Acho que não consigo suportar mais uma leva de interrogações e incertezas. É demais para uma pessoa.

O toldo natural mascara o céu deserto, o que só serve para me deixar mais tenso e claustrofóbico. O arvoredo é um matiz de verdes e marrons escuros contra o branco-leite cremoso. Meus dedos mal conseguem se fechar em punhos em volta do arco, e respirar me provoca pontadas de dor.

O que está fazendo? O que está fazendo?

Não sei responder a isso. Não estou agindo racionalmente. Estou procurando alguma coisa ou fugindo de alguma coisa? Não tenho certeza. Pode ser que eu esteja tendo um surto psicótico. Eu saberia se estivesse?

Algo me paralisa no lugar. Uma sensação. Na contramão do frio inflexível, um calor reconfortante floresce em meu peito, como se uma pequena fogueira tivesse sido acendida dentro de minha caixa torácica.

A sensação me atordoa. De onde está vindo esse calor?

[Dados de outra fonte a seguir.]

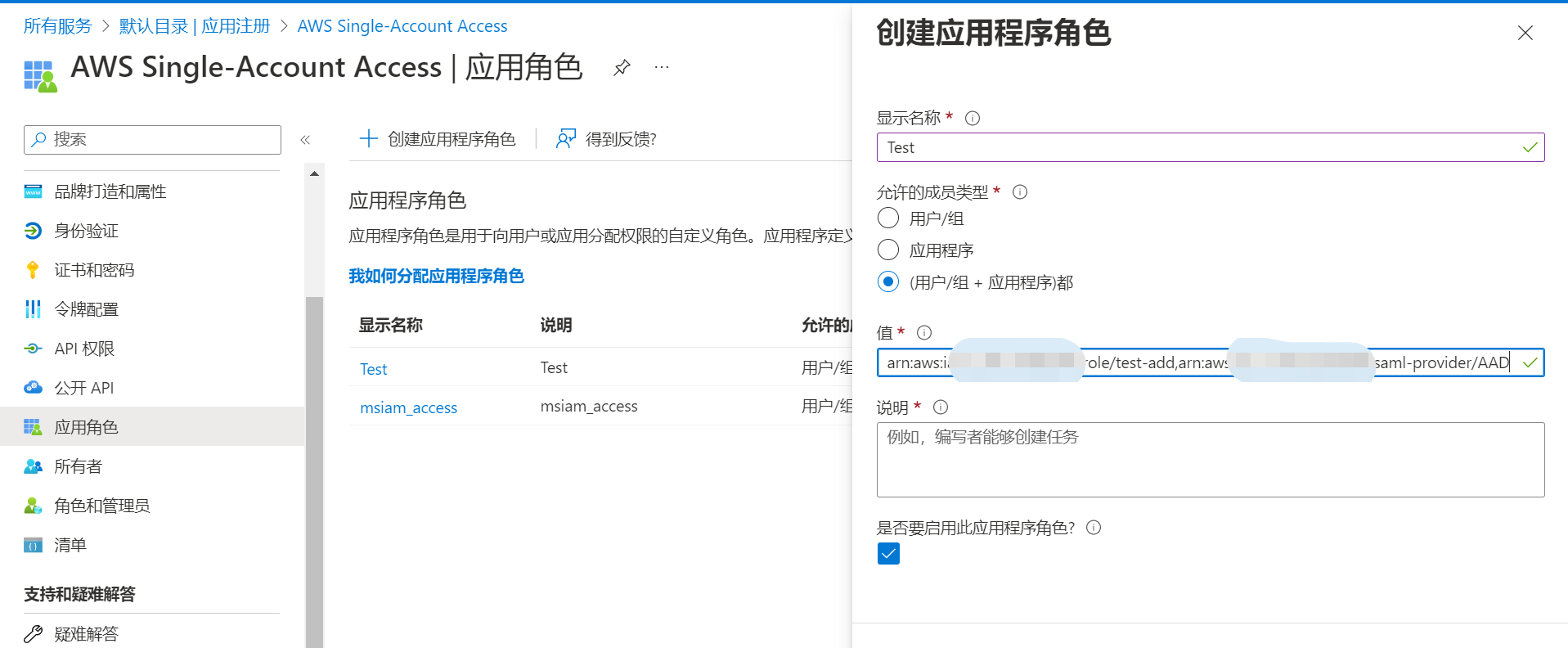Open 令牌配置 from the sidebar
Image resolution: width=1568 pixels, height=648 pixels.
tap(86, 309)
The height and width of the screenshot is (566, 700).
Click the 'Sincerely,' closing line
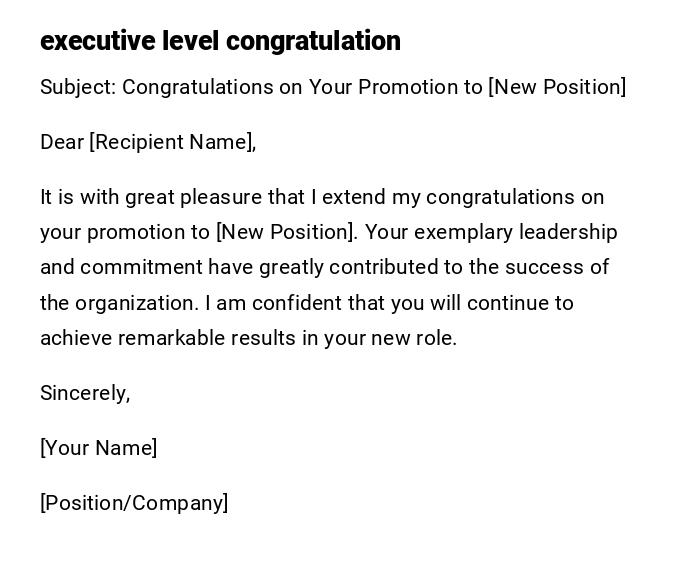pos(85,393)
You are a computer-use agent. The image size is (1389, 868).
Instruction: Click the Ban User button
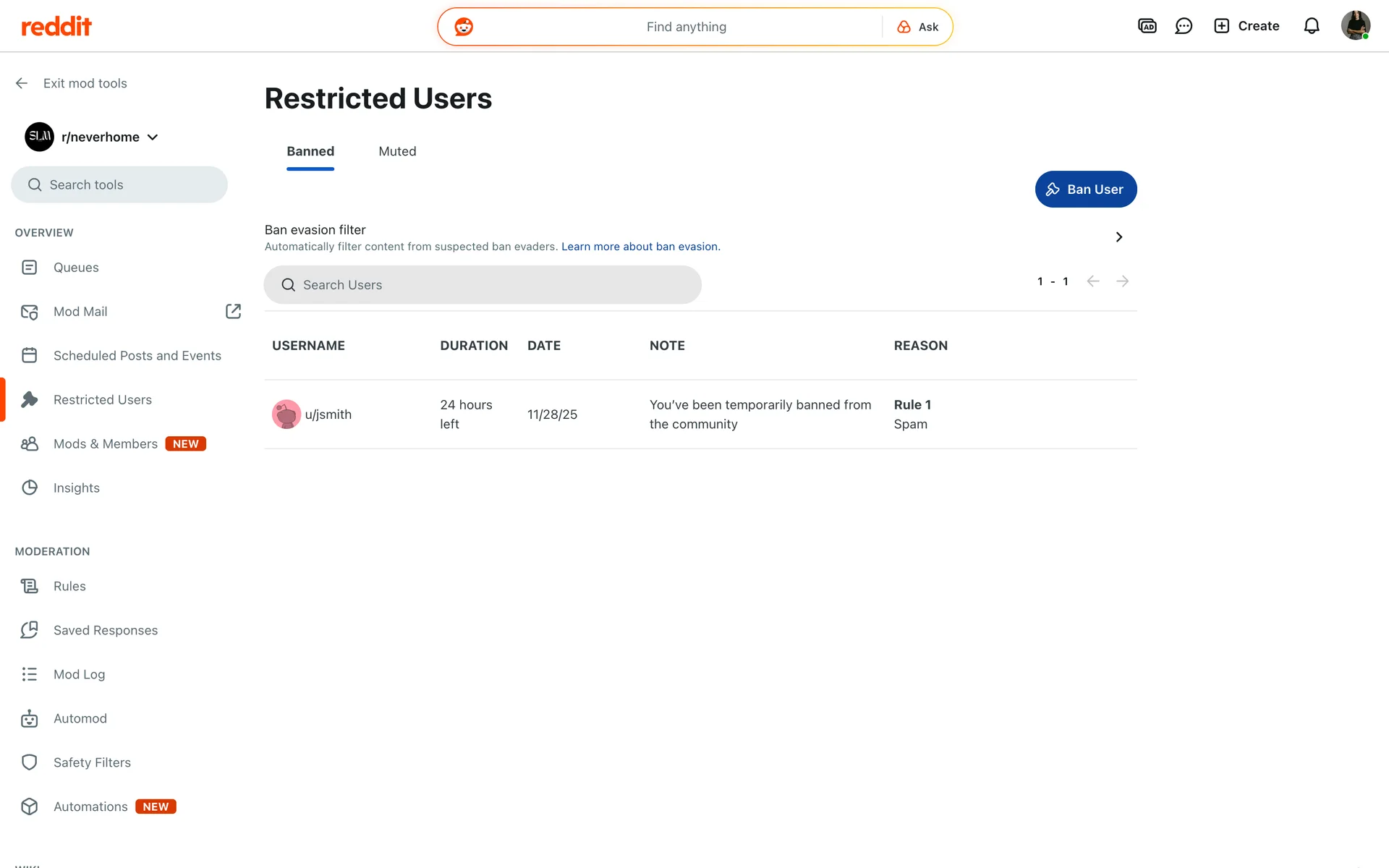click(x=1085, y=190)
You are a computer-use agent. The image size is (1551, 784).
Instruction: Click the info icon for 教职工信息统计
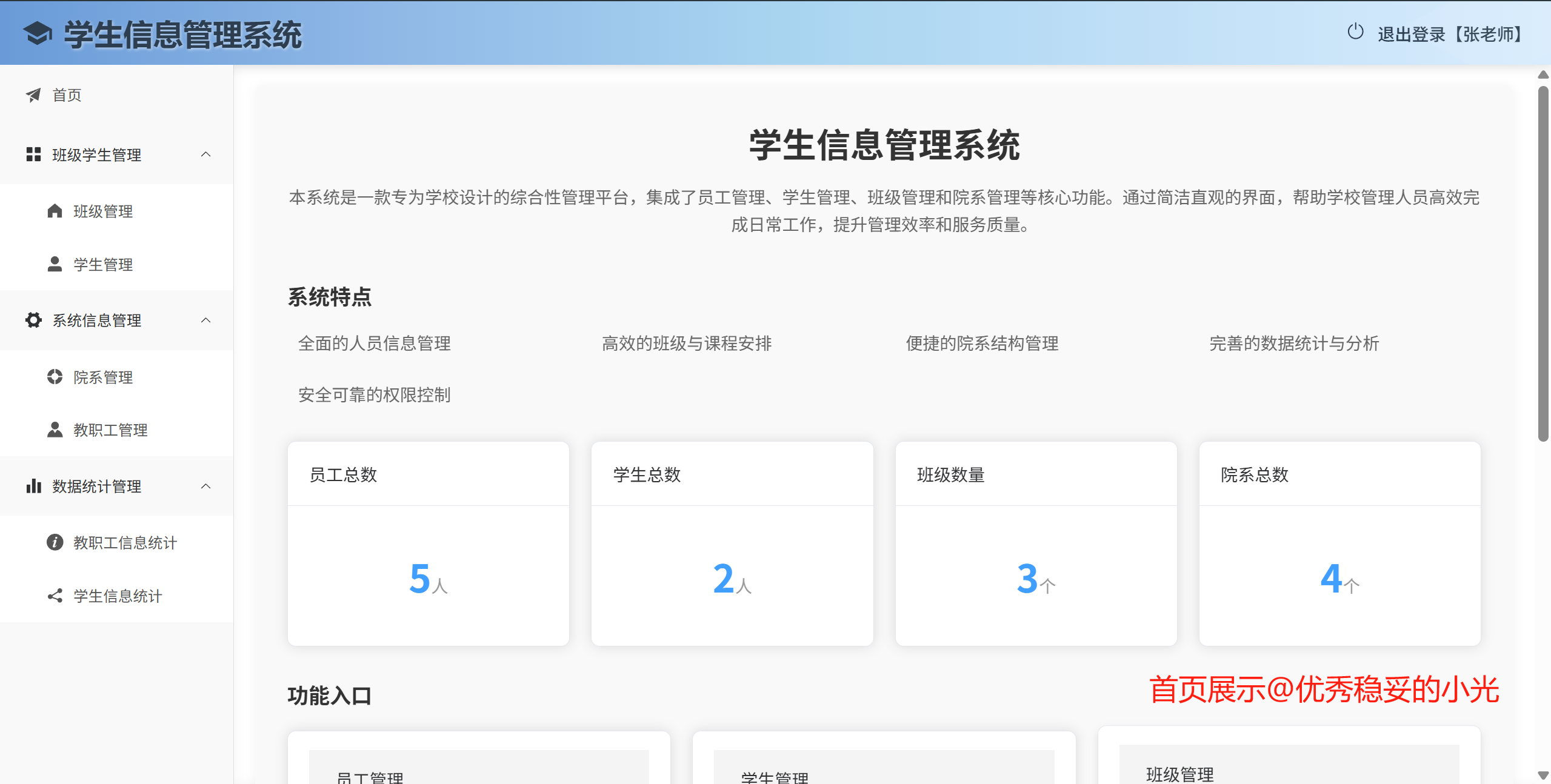click(x=55, y=542)
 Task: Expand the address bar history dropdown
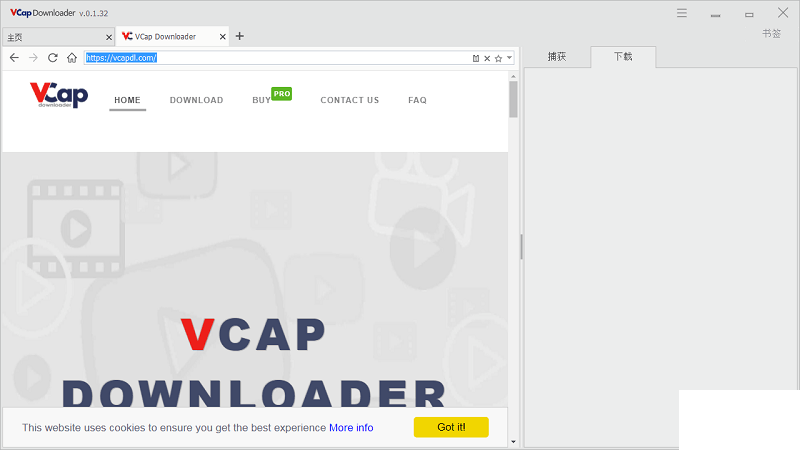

Confuso, olho ao redor, tentando entender o que pode ter causado isso, mas só o que vejo são as árvores. Árvores e mais árvores. Não há nem ao menos uma ave solitária por perto. O silêncio imperaria não fossem o sussurro constante dos flocos de neve caindo e as vozes em minha cabeça.

É tudo culpa sua.

Devia ter me dado ouvidos.

Agora não estaria sozinho e perdido.

— Essa parece ser a minha sina — arquejo entre um sorriso sombrio e o bater de meus dentes.

Talvez eu esteja delirando.

Desfiro mais um passo, depois outro, e assim por diante. O calor misterioso me acompanha, crescendo lentamente em meu peito; imaginário ou não, ele pode me dar um tempo extra antes que a hipotermia me ceife a vida. A não ser, é claro, que esse calor já seja um sinal da aproximação da morte — um último acesso de prazer antes do eterno nada. Porque é nisso que acredito, é nisso que fui incentivado a acreditar no decorrer de minha vida: que a morte é um grande nada, o vazio onde todos perdem suas consciências, vontades, lembranças; o vazio onde tudo e todos se perdem, ponto.